Record list:
=-=-=-=-=

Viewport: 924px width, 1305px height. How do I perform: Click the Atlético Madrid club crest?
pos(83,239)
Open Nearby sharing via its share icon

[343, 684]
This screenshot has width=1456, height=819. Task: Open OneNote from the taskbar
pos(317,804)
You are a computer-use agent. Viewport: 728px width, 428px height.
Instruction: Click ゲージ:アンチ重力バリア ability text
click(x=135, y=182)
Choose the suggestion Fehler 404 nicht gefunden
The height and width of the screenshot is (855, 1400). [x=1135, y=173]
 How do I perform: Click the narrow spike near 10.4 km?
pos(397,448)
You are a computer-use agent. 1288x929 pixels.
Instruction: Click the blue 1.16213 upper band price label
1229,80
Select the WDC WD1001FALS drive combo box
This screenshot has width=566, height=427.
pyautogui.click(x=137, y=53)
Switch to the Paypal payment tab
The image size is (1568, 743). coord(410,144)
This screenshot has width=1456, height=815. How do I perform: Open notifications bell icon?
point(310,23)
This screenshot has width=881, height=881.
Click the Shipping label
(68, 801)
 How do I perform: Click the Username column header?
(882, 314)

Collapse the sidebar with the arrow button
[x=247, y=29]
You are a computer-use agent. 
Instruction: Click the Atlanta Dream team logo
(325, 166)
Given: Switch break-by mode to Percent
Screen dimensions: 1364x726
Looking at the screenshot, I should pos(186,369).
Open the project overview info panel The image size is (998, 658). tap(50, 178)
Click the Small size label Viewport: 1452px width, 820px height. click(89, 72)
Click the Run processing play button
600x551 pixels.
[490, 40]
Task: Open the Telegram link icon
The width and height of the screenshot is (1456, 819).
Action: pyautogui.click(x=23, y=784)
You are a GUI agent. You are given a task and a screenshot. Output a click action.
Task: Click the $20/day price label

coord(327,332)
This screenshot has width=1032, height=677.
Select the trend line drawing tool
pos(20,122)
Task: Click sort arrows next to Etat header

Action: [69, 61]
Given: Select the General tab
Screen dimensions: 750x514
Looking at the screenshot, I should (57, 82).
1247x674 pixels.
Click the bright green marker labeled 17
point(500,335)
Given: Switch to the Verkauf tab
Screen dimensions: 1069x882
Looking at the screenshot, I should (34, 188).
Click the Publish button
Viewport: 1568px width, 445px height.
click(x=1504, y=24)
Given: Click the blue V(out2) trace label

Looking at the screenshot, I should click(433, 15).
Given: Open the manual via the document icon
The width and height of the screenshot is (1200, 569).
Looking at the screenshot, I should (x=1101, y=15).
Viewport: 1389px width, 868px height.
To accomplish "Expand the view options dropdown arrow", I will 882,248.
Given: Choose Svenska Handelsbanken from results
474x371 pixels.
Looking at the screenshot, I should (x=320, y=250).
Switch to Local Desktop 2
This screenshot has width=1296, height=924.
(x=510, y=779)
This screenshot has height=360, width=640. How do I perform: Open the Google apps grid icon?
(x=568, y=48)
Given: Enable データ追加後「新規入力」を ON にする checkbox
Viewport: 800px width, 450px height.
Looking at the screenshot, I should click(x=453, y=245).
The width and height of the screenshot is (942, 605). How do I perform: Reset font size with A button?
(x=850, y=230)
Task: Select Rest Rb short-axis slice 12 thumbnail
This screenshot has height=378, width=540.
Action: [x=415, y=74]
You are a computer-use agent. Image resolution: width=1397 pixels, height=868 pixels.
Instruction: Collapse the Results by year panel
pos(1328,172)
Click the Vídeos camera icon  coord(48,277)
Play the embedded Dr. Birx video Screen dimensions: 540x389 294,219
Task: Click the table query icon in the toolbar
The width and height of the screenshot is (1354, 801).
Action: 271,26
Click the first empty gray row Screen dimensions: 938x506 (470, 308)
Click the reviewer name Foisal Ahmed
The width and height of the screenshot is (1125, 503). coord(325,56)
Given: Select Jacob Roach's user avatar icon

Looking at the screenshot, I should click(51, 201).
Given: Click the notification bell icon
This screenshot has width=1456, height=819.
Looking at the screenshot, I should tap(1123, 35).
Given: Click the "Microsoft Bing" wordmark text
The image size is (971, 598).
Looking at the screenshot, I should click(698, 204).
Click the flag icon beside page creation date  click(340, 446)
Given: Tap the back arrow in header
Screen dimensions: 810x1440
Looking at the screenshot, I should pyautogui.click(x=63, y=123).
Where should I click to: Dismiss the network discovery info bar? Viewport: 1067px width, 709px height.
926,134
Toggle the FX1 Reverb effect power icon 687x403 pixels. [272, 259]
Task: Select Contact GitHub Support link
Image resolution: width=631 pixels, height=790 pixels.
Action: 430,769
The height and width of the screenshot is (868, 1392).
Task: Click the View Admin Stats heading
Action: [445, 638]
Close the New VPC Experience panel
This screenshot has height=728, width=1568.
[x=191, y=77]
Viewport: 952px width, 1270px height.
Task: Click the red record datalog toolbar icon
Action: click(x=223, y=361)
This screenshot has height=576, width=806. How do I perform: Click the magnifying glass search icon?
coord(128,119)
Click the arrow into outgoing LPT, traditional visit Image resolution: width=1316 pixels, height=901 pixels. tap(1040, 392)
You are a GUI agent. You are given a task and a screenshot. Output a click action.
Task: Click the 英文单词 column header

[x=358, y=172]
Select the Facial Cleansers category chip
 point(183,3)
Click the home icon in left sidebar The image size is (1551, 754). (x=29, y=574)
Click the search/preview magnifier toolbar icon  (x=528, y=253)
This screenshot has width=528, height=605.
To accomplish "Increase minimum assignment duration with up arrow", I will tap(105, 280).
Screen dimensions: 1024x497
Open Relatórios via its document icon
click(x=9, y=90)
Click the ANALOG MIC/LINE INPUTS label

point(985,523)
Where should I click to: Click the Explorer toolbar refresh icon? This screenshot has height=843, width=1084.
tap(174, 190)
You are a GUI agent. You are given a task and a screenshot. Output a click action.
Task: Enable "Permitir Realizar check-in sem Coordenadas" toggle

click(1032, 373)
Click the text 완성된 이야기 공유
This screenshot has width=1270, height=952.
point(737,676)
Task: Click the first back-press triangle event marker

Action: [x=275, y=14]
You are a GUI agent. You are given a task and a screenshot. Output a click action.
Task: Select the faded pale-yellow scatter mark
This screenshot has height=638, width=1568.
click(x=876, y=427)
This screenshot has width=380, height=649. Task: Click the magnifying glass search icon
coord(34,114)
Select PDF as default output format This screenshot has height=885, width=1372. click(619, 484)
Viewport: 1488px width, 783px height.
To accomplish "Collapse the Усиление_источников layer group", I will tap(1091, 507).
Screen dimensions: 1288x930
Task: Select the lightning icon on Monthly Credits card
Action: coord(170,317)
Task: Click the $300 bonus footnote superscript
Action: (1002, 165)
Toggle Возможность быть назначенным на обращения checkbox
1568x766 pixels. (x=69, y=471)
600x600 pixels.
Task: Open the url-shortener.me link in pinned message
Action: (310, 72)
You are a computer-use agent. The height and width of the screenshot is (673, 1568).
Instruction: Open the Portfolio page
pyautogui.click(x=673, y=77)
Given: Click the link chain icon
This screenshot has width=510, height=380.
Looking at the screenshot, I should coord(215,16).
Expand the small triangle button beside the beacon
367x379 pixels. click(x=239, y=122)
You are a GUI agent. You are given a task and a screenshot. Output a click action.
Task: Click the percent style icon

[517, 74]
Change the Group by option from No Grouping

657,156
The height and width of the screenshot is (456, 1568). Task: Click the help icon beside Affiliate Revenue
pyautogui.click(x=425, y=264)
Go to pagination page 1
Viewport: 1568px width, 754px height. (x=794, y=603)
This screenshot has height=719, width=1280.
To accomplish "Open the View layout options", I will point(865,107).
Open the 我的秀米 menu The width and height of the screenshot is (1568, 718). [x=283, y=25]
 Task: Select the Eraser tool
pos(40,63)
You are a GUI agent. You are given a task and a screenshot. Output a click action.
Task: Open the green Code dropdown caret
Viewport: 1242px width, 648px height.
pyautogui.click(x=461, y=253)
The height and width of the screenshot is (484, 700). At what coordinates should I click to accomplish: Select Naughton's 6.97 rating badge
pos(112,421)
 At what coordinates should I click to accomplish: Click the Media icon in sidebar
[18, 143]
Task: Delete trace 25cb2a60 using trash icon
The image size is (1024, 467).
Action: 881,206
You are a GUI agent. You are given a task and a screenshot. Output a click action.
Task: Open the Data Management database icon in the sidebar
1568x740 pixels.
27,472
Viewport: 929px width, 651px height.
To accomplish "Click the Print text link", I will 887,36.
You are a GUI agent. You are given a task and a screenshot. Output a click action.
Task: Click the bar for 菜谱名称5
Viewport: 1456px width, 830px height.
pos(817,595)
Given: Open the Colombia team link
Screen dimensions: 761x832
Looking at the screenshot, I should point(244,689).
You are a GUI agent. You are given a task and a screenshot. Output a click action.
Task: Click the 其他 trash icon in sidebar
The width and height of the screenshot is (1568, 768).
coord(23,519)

=-=-=-=-=

Short problem: Could you reproduce, line for line, the part of the data above that opens with the line containing "Task: Select the Eraser tool" and runs through the end of the data?

Output:
 Task: Select the Eraser tool
pos(40,63)
You are a GUI agent. You are given a task and a screenshot. Output a click action.
Task: Open the green Code dropdown caret
Viewport: 1242px width, 648px height.
pyautogui.click(x=461, y=253)
The height and width of the screenshot is (484, 700). At what coordinates should I click to accomplish: Select Naughton's 6.97 rating badge
pos(112,421)
 At what coordinates should I click to accomplish: Click the Media icon in sidebar
[18, 143]
Task: Delete trace 25cb2a60 using trash icon
The image size is (1024, 467).
Action: 881,206
You are a GUI agent. You are given a task and a screenshot. Output a click action.
Task: Open the Data Management database icon in the sidebar
1568x740 pixels.
27,472
Viewport: 929px width, 651px height.
To accomplish "Click the Print text link", I will 887,36.
You are a GUI agent. You are given a task and a screenshot. Output a click action.
Task: Click the bar for 菜谱名称5
Viewport: 1456px width, 830px height.
pos(817,595)
Given: Open the Colombia team link
Screen dimensions: 761x832
Looking at the screenshot, I should point(244,689).
You are a GUI agent. You are given a task and a screenshot. Output a click action.
Task: Click the 其他 trash icon in sidebar
The width and height of the screenshot is (1568, 768).
coord(23,519)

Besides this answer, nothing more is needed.